I’d read through the technobabble in 6 and I suspect a large number of other people would too. (You only need high school chemistry.) I’d back calculate the reason and it would end up a nocebo. Don’t bank on people being dumb—plenty aren’t.
5 sounds the best to me. 4 could be read as 5, as condescension, or as near-overt dissembling depending on tone and content.
Very few people retain a high school chemistry background. Fewer retain it when in intense pain.
And furthermore, lots of people are really, really dumb. I got an A in honors high school chem and that was only five years ago, and I had to visit Wikipedia to check every word more obscure than “solution” in that description of saline—the average patient probably did worse or didn’t take the class at all, took it longer ago if they did take it, and remembers less. Heck, there’s probably a scarily high percentage of people who wouldn’t even understand you if you told them it was saline.
Now there is an interesting question: can you be held morally responsible for lying if you just don’t have the time/patience/ability to explain something moderately complex to someone really stupid? What if they don’t even know the word “placebo”—then what do you do? Explain scientific controls and psychosomatic effects while you’re trying to extract a bullet, or what have you, from your patient?
Yes, but we’re retarded, too. Never forget that.
We’re not retarded. We’re advanced
ROFL… no way. I personally fooled a nurse into signing a petition against dihydrogen monoxide.
people are Stupider Than You Realize
I would imagine that’s not a case of stupidity, but of the brain working in a way that’s (usually, more or less) efficient. Instead of analyzing the specific words you’re using, the nurse, who has no reason not to trust you, analyzes the content of what you’re saying, the urgency and manner with which you’re presenting the evidence against this chemical that’s just “blahblahblah” to the brain.
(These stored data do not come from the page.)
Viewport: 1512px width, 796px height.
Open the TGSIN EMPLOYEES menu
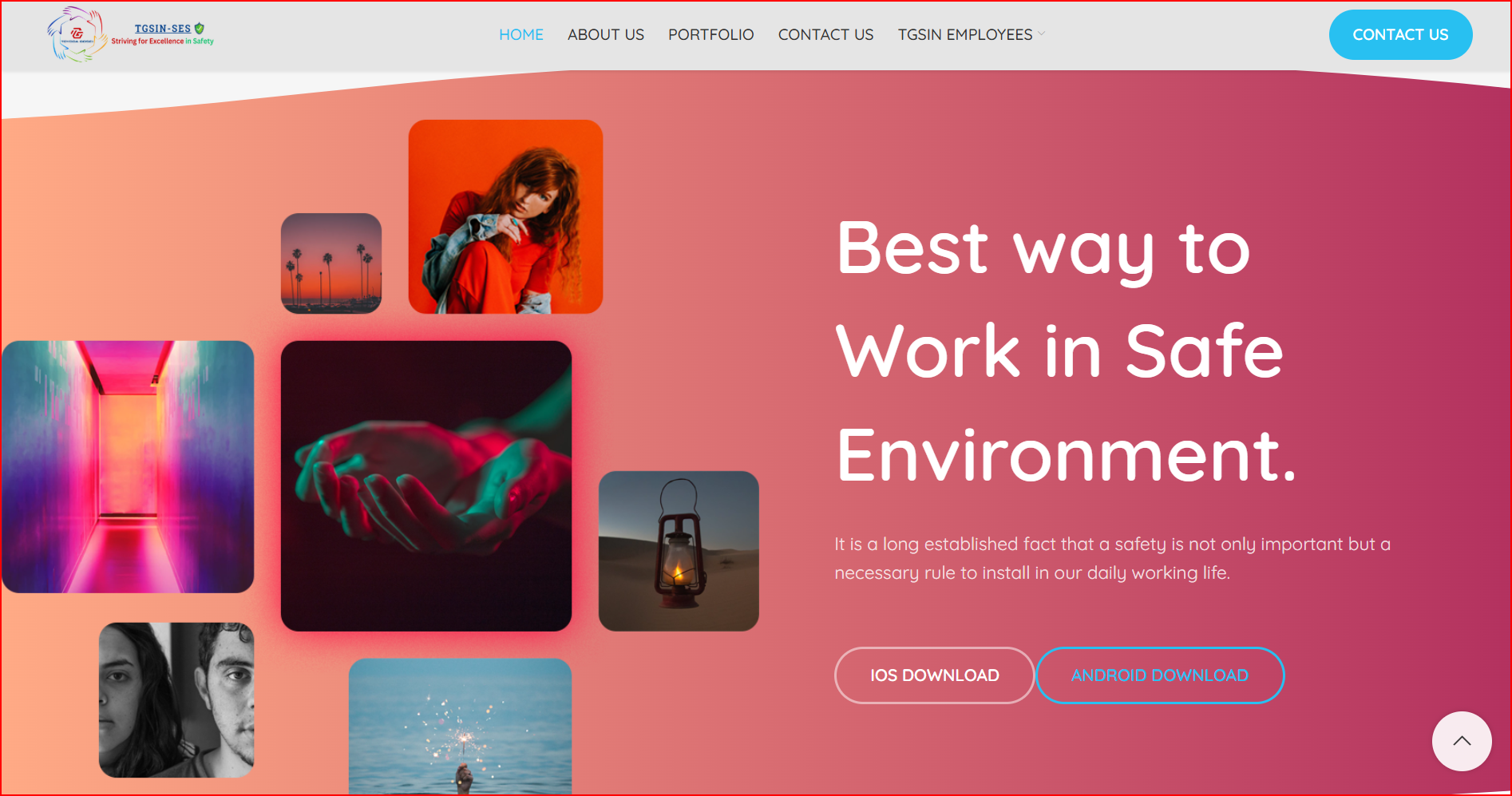click(x=965, y=34)
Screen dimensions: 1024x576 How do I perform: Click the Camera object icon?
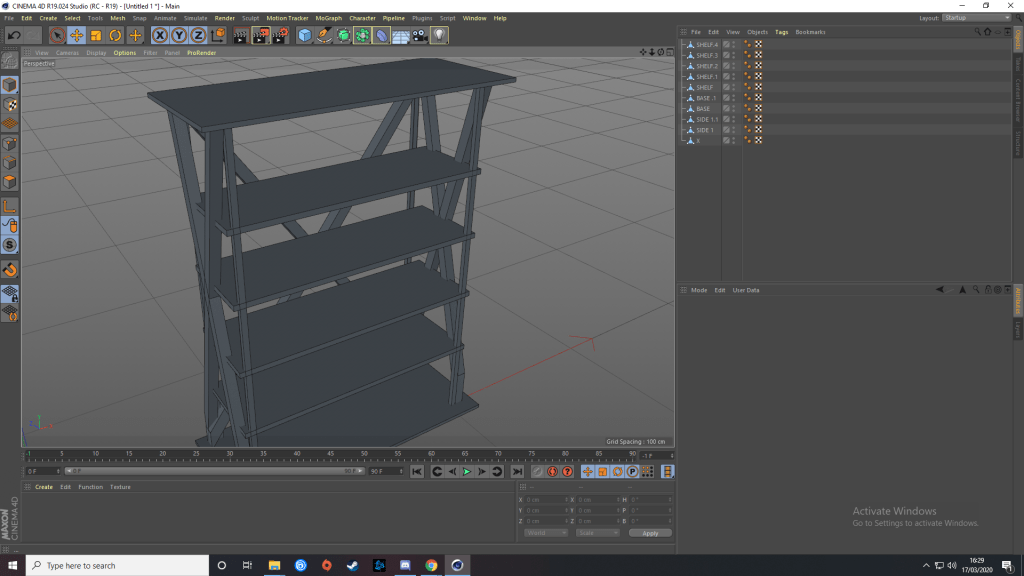click(x=420, y=36)
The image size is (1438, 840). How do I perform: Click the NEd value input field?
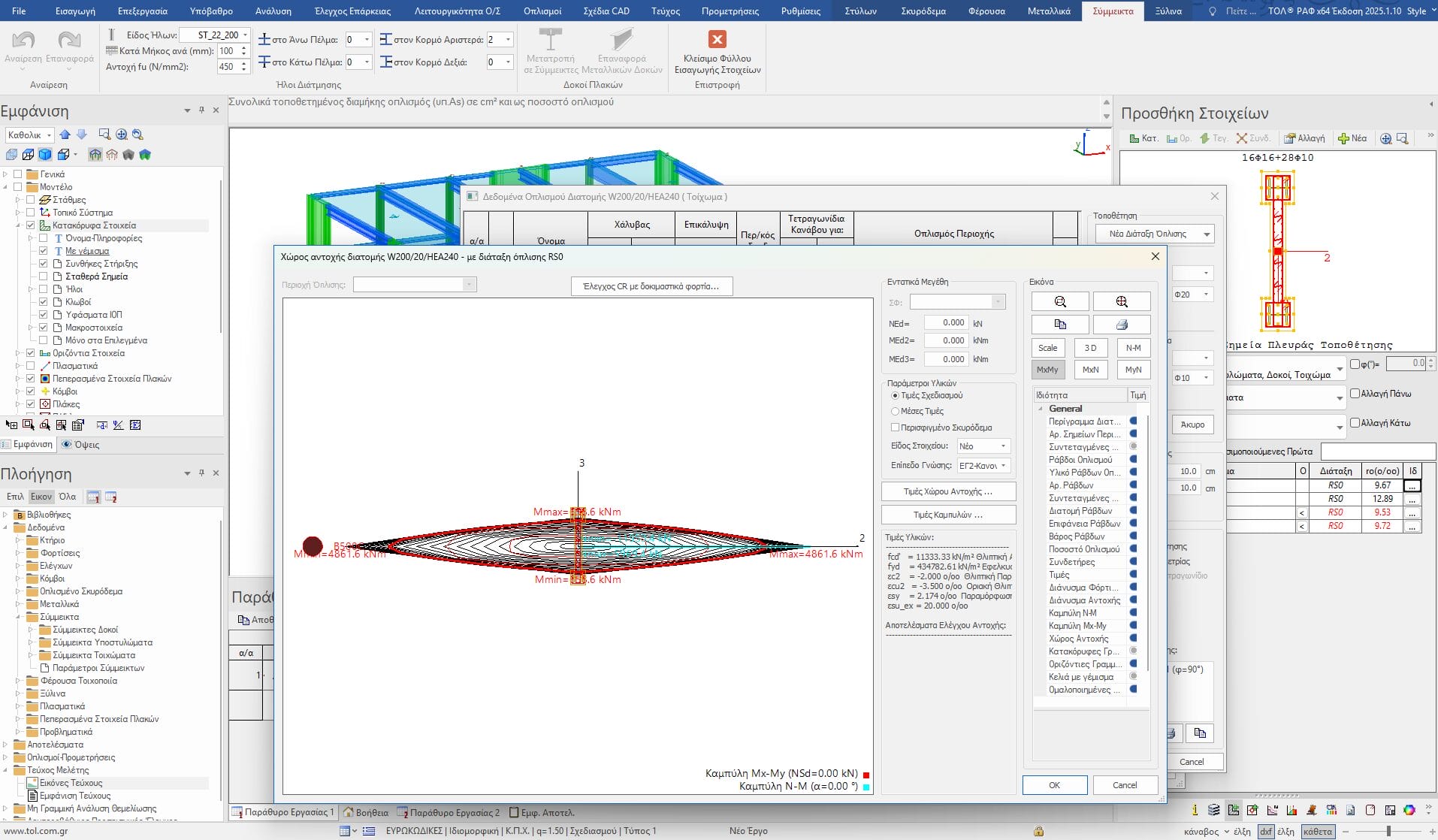coord(945,323)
This is a way of filtering out irrelevant content and only paying attention to what is (likely) to be relevant. I had a related problem when learning to drive—my brain doesn’t instantly process “right” or “left” as belonging to the specified direction, but when the instructor or person giving the test bellowed a word at me, I knew to turn and turned whichever way made more sense to me in context—which wasn’t always the right decision. I don’t think everyone has this thinking style, as evidenced by my instructor’s irritation with me, but it’s certainly not overall a bad one—in general, it’s probably better to pay attention to information from the environment when operating heavy machinery, to the emotional content of a social situation rather than to etymological clues, and so on.